Segment Start: MATERIAL SHOWN
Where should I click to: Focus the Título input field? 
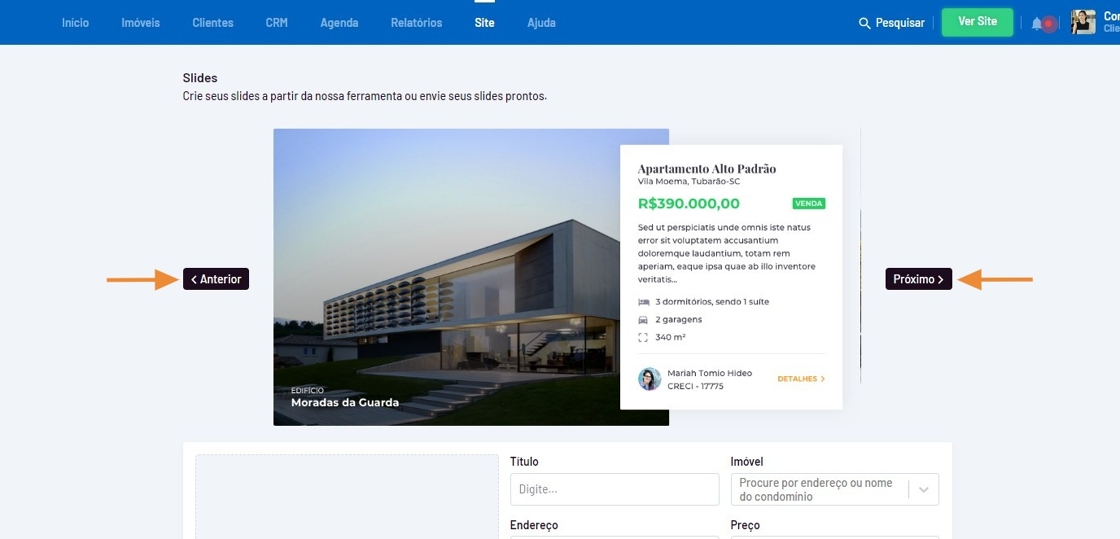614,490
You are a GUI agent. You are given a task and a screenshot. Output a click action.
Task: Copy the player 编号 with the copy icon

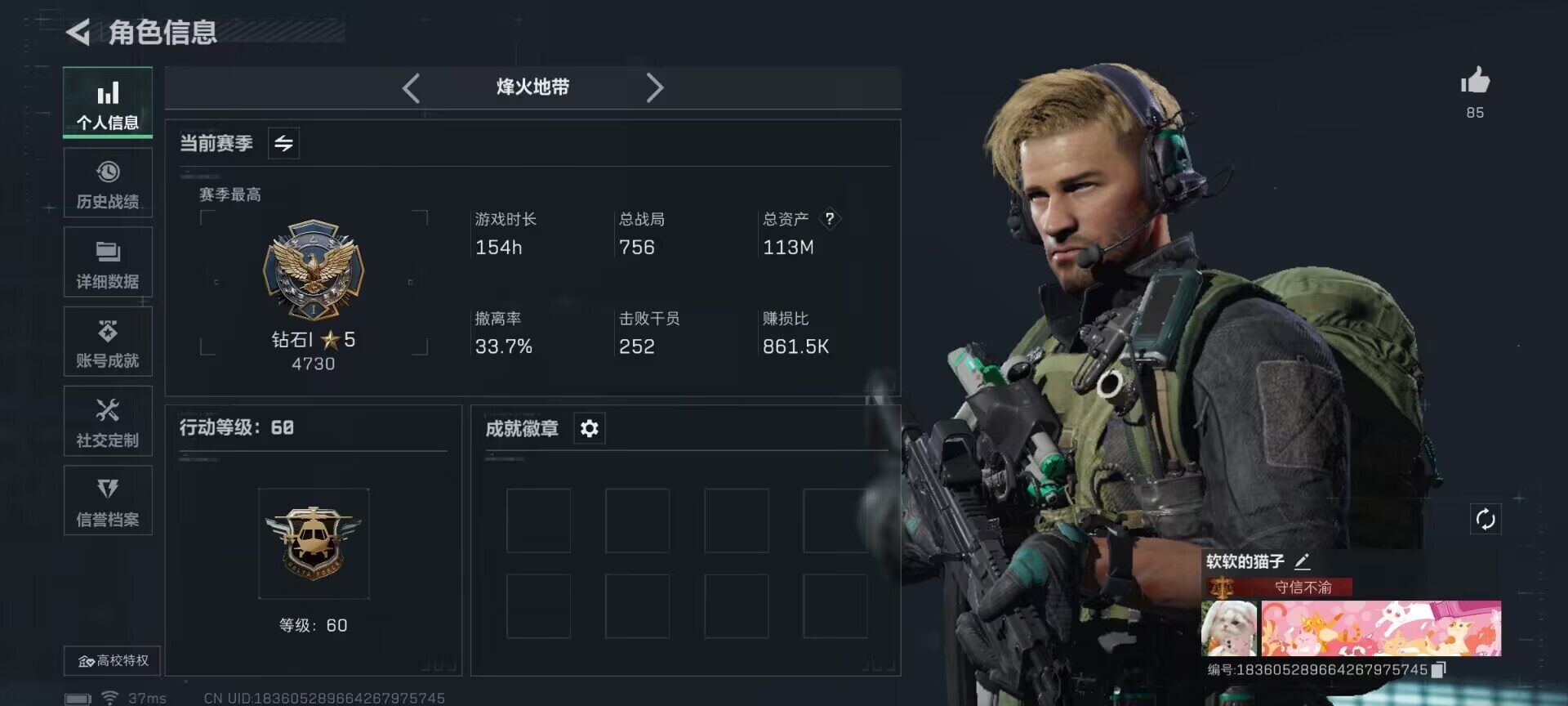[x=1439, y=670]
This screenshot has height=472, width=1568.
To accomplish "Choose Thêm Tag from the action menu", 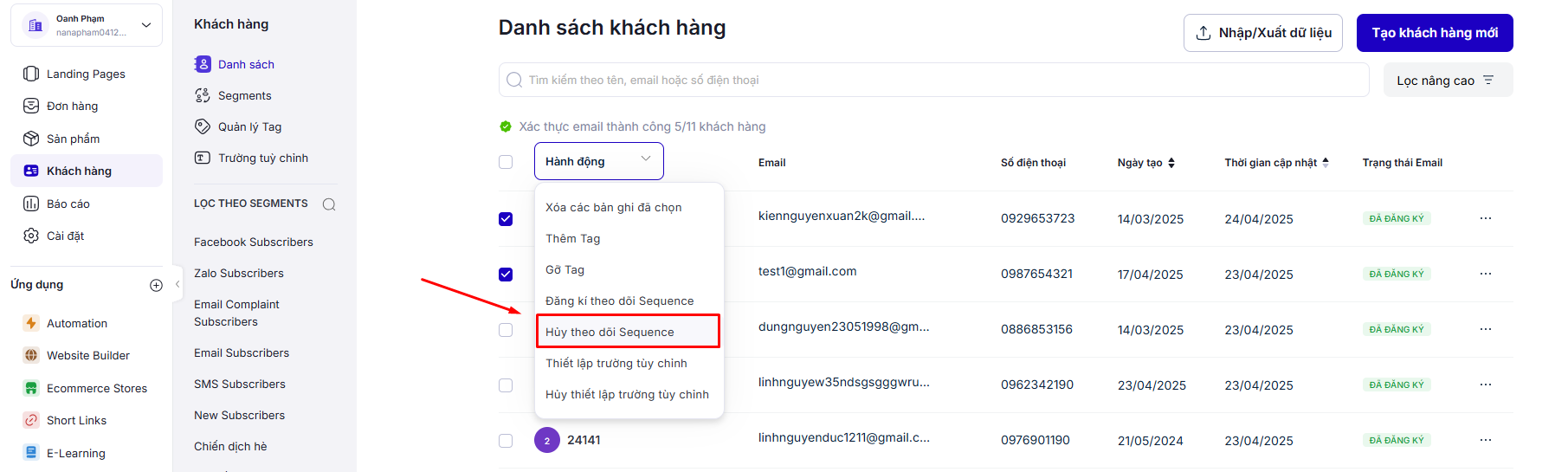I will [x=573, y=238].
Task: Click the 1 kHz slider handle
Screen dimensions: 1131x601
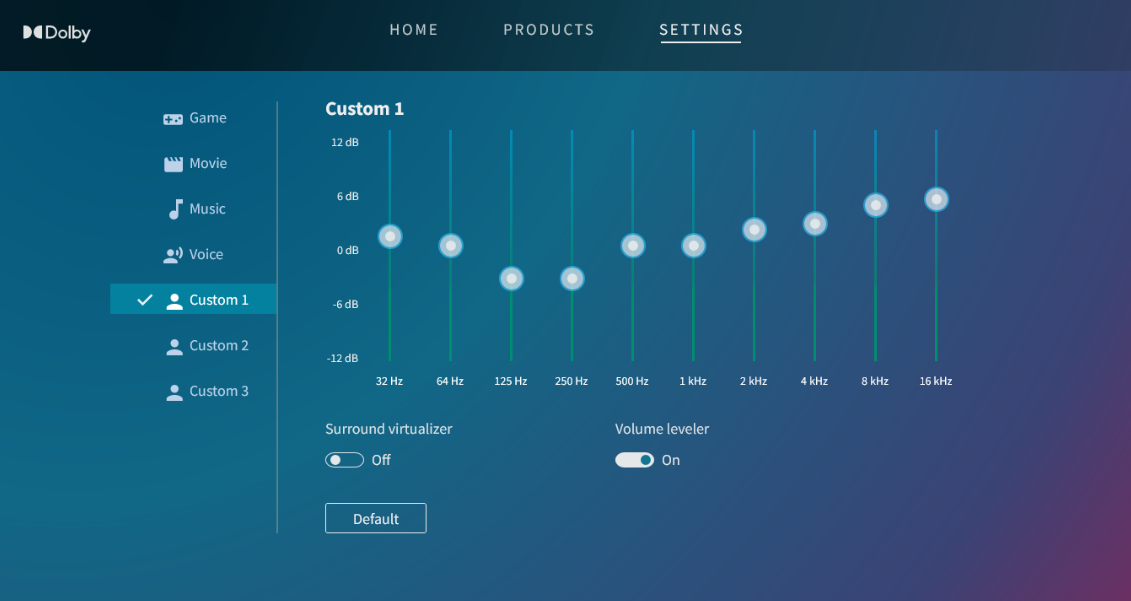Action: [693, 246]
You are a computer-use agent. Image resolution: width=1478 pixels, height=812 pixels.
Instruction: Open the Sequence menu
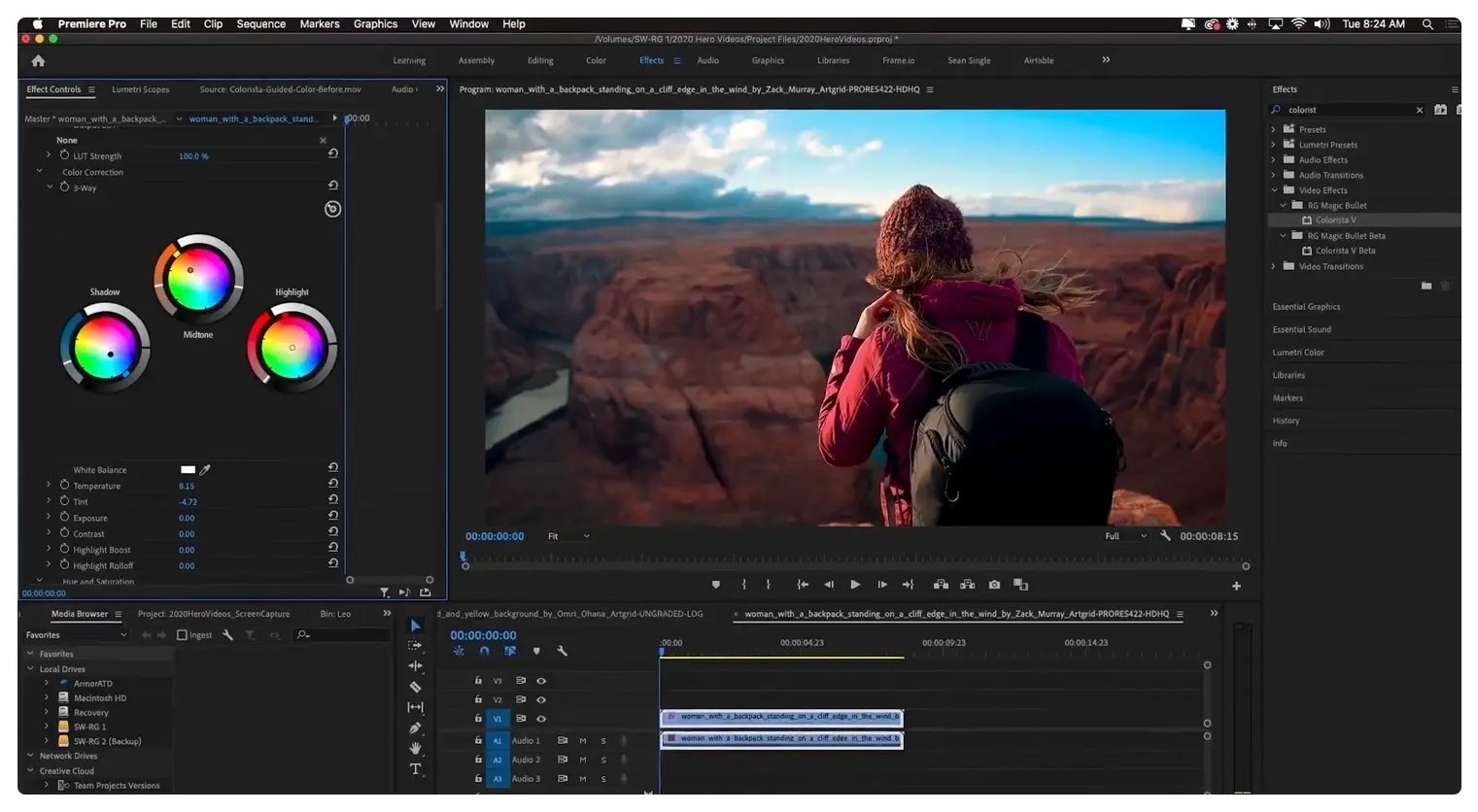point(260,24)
Segment End: MATERIAL SHOWN
=== PROBLEM STATEMENT ===
Pick out every line above that contains the word "width" and copy it.

=== TASK ANSWER ===
This screenshot has height=472, width=1568.
You are a computer-use agent. Image resolution: width=1478 pixels, height=812 pixels.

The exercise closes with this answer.